── Text to read

Inside ACELR8
July 20, 2023
July 20, 2023

Managing Layoffs as an Employee

Hang Vu Thi Thu

Implications for the Affected and Tips on How to Navigate These

Some of us may have been affected by a layoff, once at least. If not, then we might have been one of the employees who witnessed your colleagues being let go. Layoffs are stressful. For everyone. And in many different ways. But at the same time, the current uncertainty also presents us with the opportunity to truly reflect on what we want and how we want it.

In this article we will dive into potential impacts as well as tips on how to navigate them.

Short-Term Emotional Impact

  • Receiving the news that we were one of the people on the list can make us feel many different things: not feeling good enough, feeling undervalued and unappreciated, etc. This may come with stress and panic, and leave us feeling tense for quite a while - emotionally and physically. “Fight or flight?” - “Survive” is probably the most common answer.

────

Short exercise: Repeat verbatim the stretch of the layoffs article from "In this article" through "most common answer.".

── Stored rows

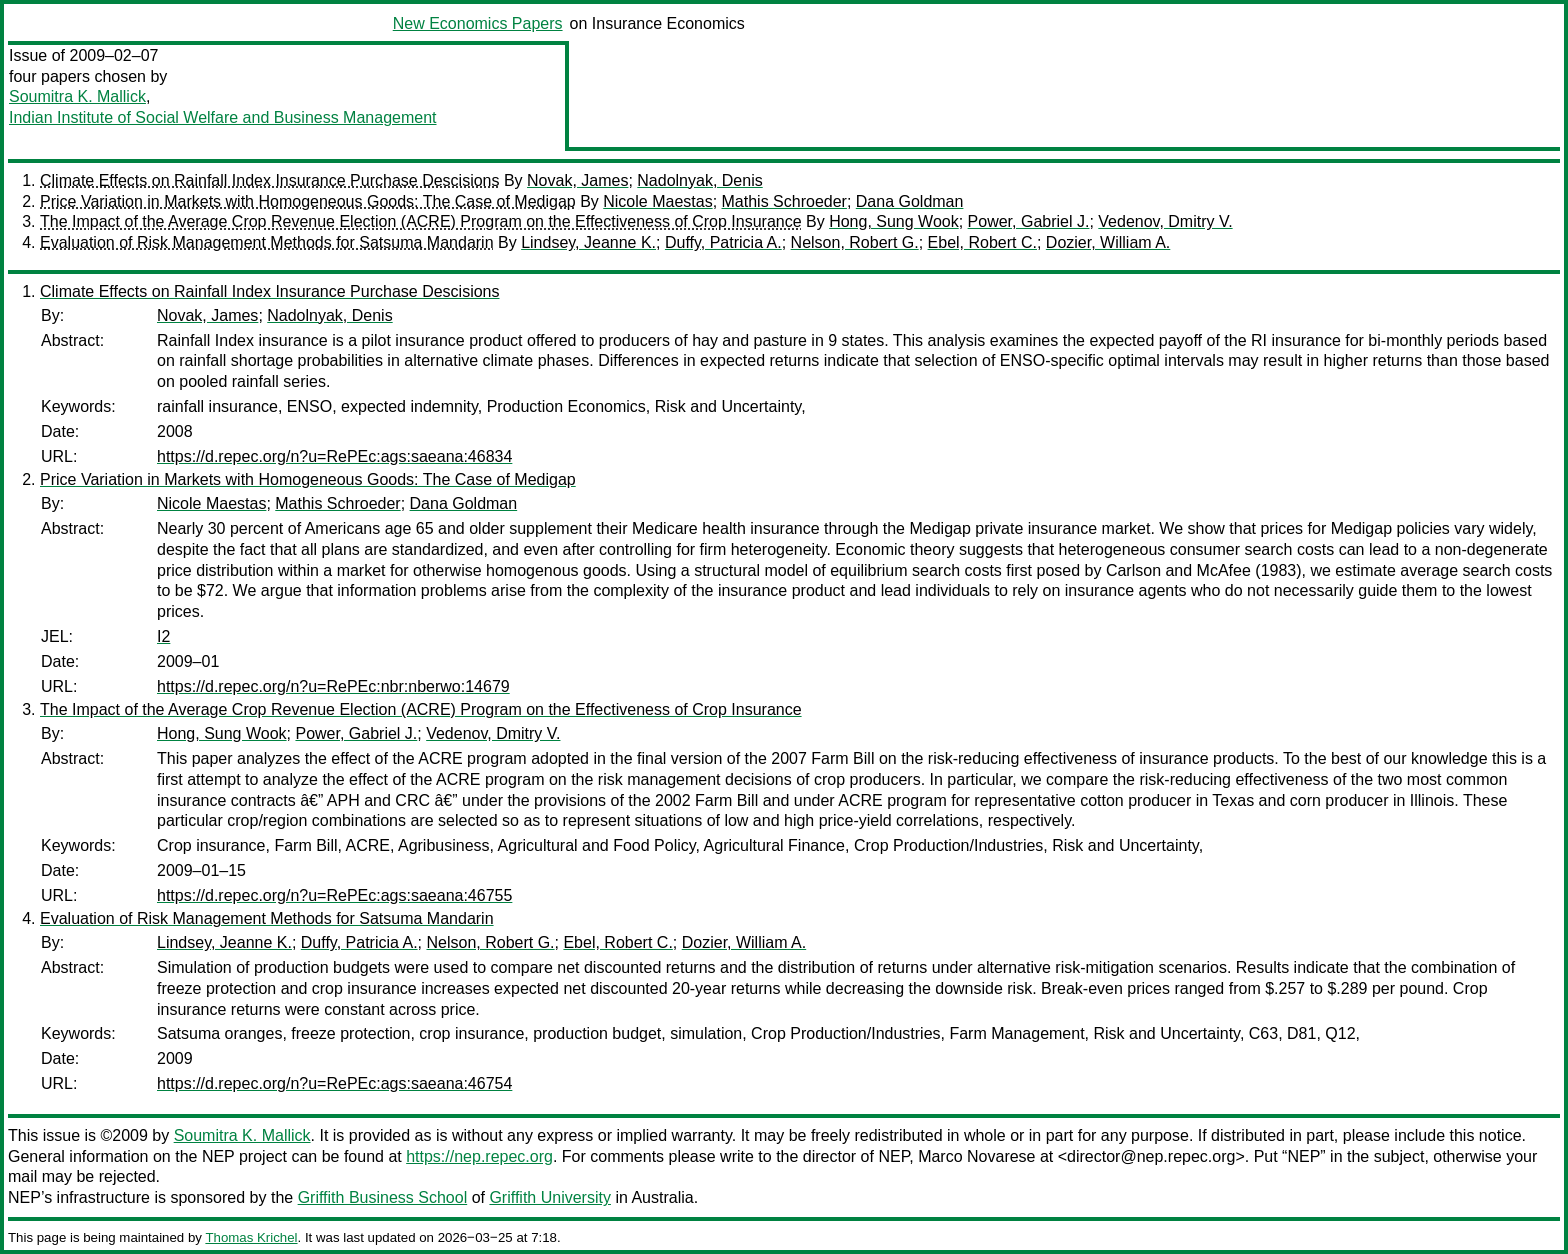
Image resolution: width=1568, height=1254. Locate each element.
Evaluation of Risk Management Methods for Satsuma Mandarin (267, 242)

────
── Stored rows

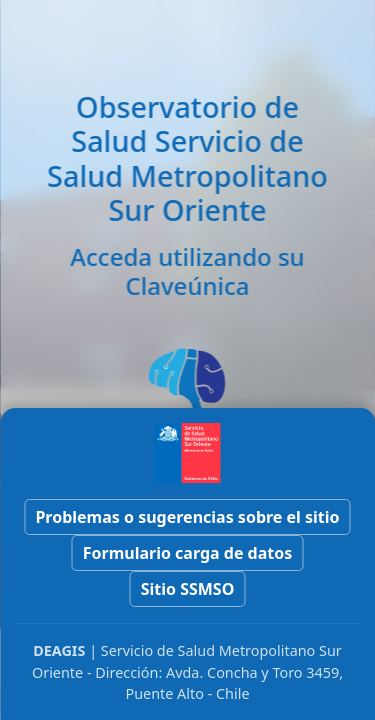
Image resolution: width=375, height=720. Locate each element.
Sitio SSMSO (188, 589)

────

Reply to the exercise:
In this article we will dive into potential impacts as well as tips on how to navigate them.

Short-Term Emotional Impact

  • Receiving the news that we were one of the people on the list can make us feel many different things: not feeling good enough, feeling undervalued and unappreciated, etc. This may come with stress and panic, and leave us feeling tense for quite a while - emotionally and physically. “Fight or flight?” - “Survive” is probably the most common answer.